I am now a volunteer with the Chattanooga Hydrocephalus Association Community Network and WALK and hope to help create awareness of NPH in our senior population, their health-care providers, and Primary Care physicians. Most of the active volunteers consist of mothers of infants and children born with pediactric hydrocephalus. It is a joy and inspiration to work with them.

I cannot ignore the fact that neither myself nor my PCP would have been aware of why my balance, short-term memory, cognizance, and energy level were going south if it had not been for my journey. My father, “The Boss,” mentored me right up to the end, even though he wasn’t aware of it.
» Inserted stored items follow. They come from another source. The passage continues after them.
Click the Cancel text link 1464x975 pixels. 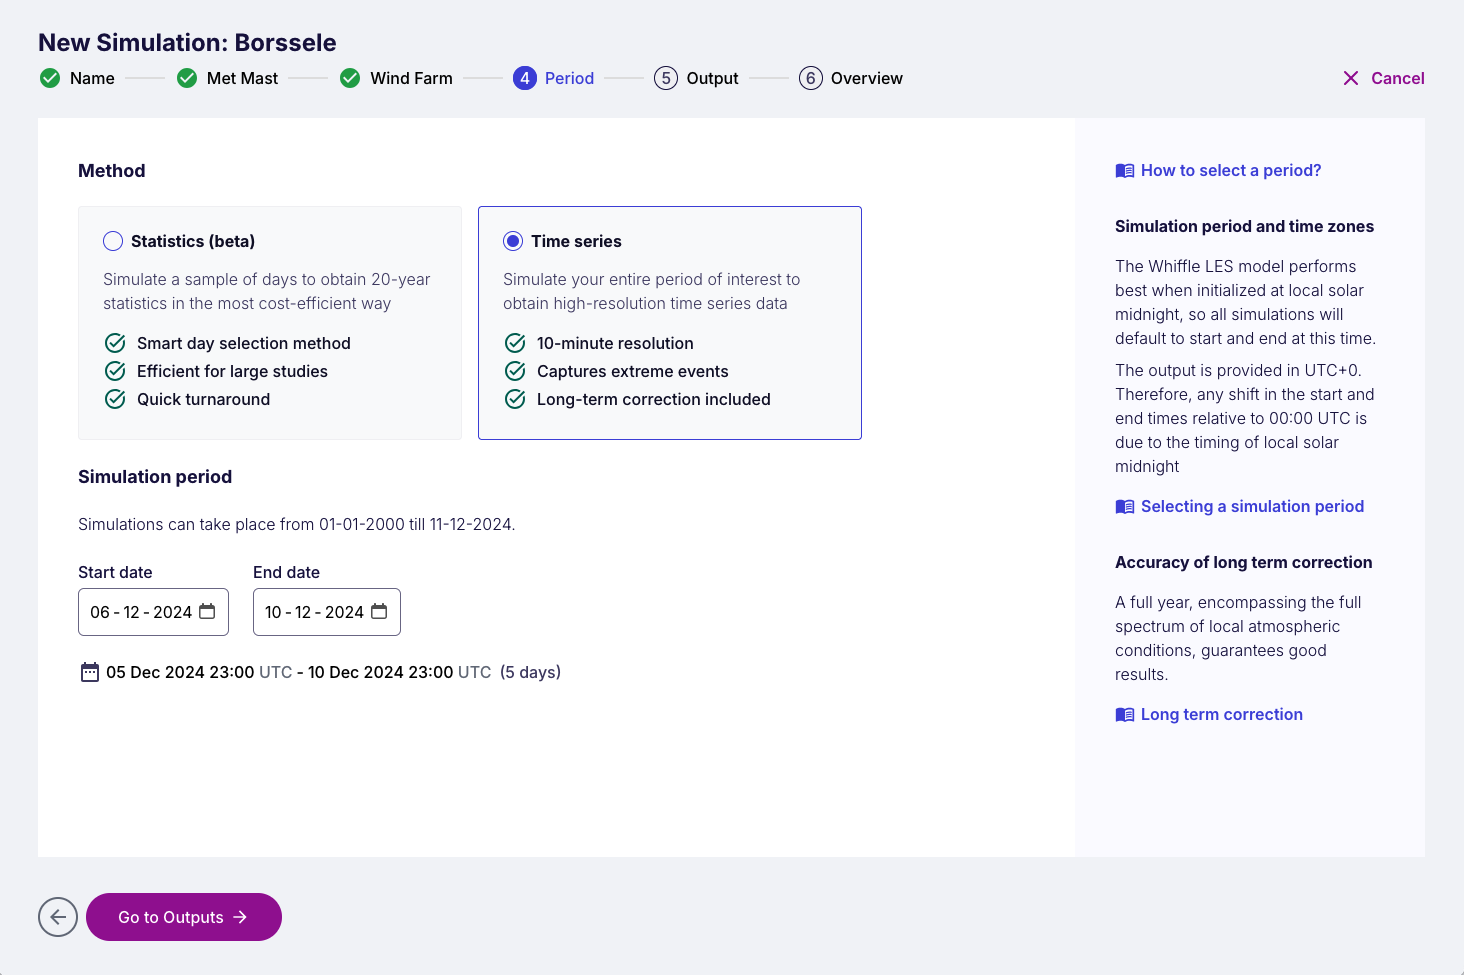(1397, 78)
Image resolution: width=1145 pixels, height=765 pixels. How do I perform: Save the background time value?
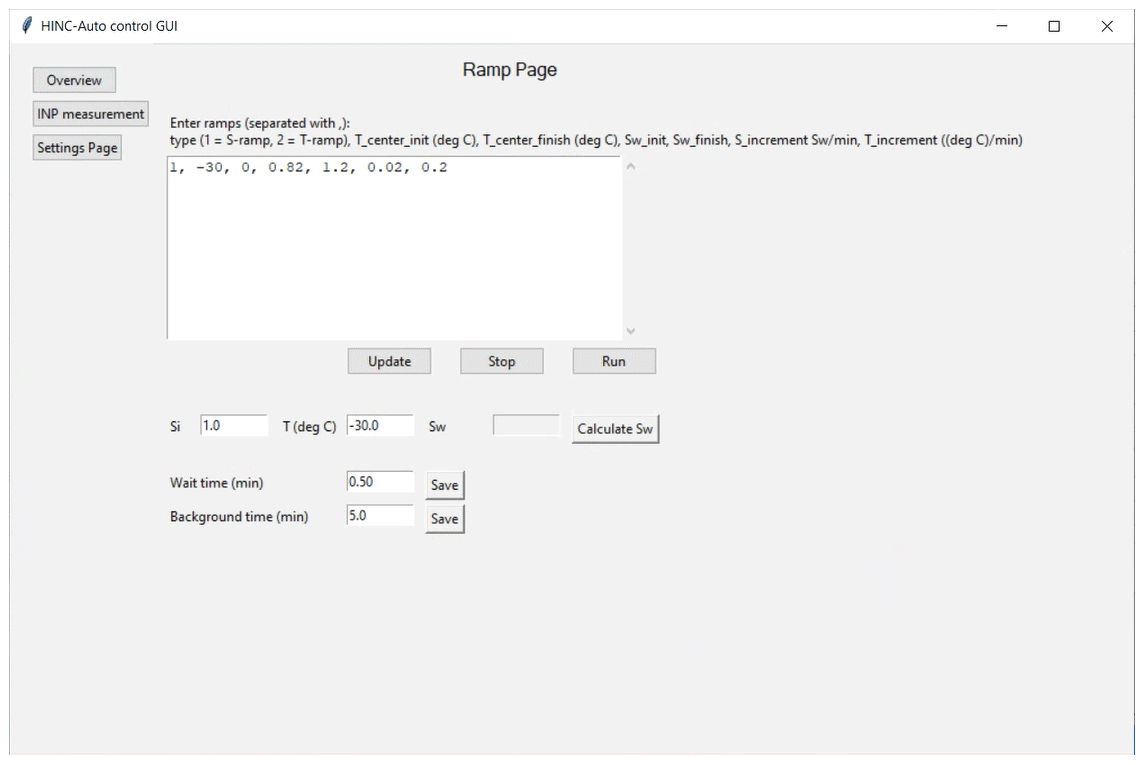click(x=444, y=519)
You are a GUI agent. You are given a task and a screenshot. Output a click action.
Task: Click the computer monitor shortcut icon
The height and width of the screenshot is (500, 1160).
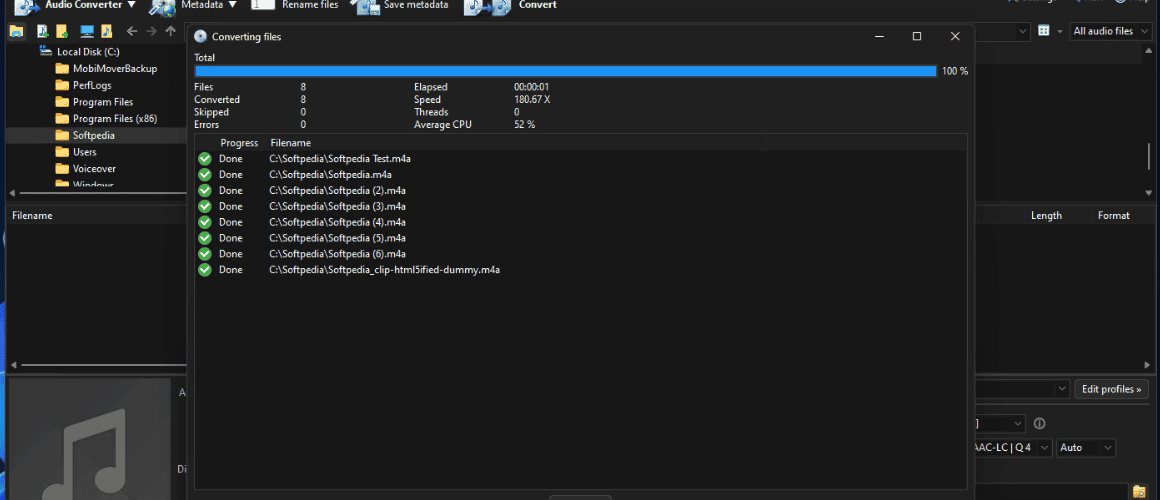coord(87,31)
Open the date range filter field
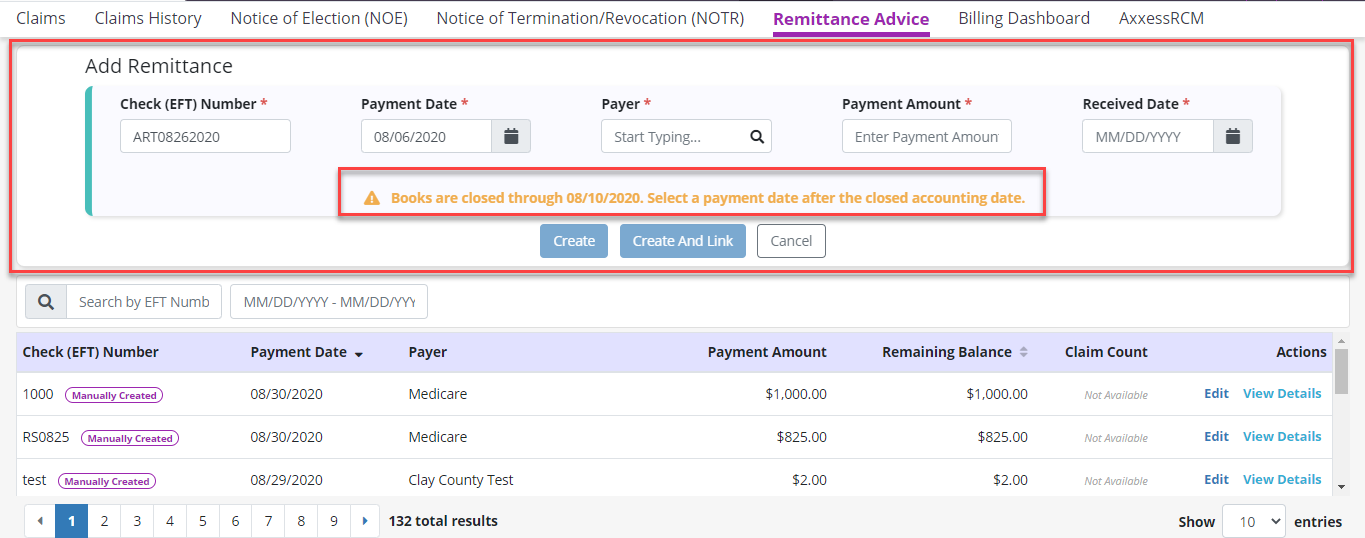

His leadership style always was “lead by example.”

God truly blessed me to be his son. If sharing our experience will prevent you and/or your family and friends from the suffering, frustration, lost opportunity, and/or loss of quality of life caused by Normal Pressure Hydrocephalus, it will enhance his legacy. Below are the lessons I learned:

  • You are responsible for your own health. You are responsible for learning what your symptoms are, and how best to accurately describe them to your Primary Care Physician. You cannot expect him or her to automatically think “NPH!”
  • Learn the “Triad of Symptoms” for NPH. They are very similar to the symptoms of Alzheimer’s or Parkinson’s, but there are subtle differences that will help your medical team members properly diagnose and treat your illness. Visit the NPH area of the Hydrocephalus Association’s website to learn more.
  • NPH is sneaky. The changes can be so slow you don’t realize they’re happening (i.e. the frog on the stove analogy). It disguises itself as “just old age” or one of the better known senior diseases like Alzheimer’s or Parkinson’s.
  • The kink in the hose blocking a patient’s access to neurologists and neurosurgeons seems to be your Primary Care Physician. For many of us, you cannot go directly to a neurologist … you have to be “referred”. If your referrer does not know what NPH is, you are stymied. Statistical studies estimate 80% of the 700,000 older (60 yrs) Americans with NPH are not aware of it.
  • NPH is controllable, particularly if diagnosed early. Alzheimer’s and Parkinson’s is not. Treatments for Alzheimer’s or Parkinson’s will not help NPH!
  • Stay Healthy! Don’t mask, accelerate, or exacerbate health problems with untreated diabetes, smoking, excess alcohol consumption, poor health habits, and not exercising.
  • Information and Support is Available. Thanks to modern medical science diagnostics and technology, the growing amount of information available over the Internet, and support groups like the Hydrocephalus Association, which has Community Networks around the country and a national headquarters in Bethesda, Maryland, can provide the Baby Boomer Generation with good information. Baby Boomers are reaching the age when NPH usually occurs (60 years).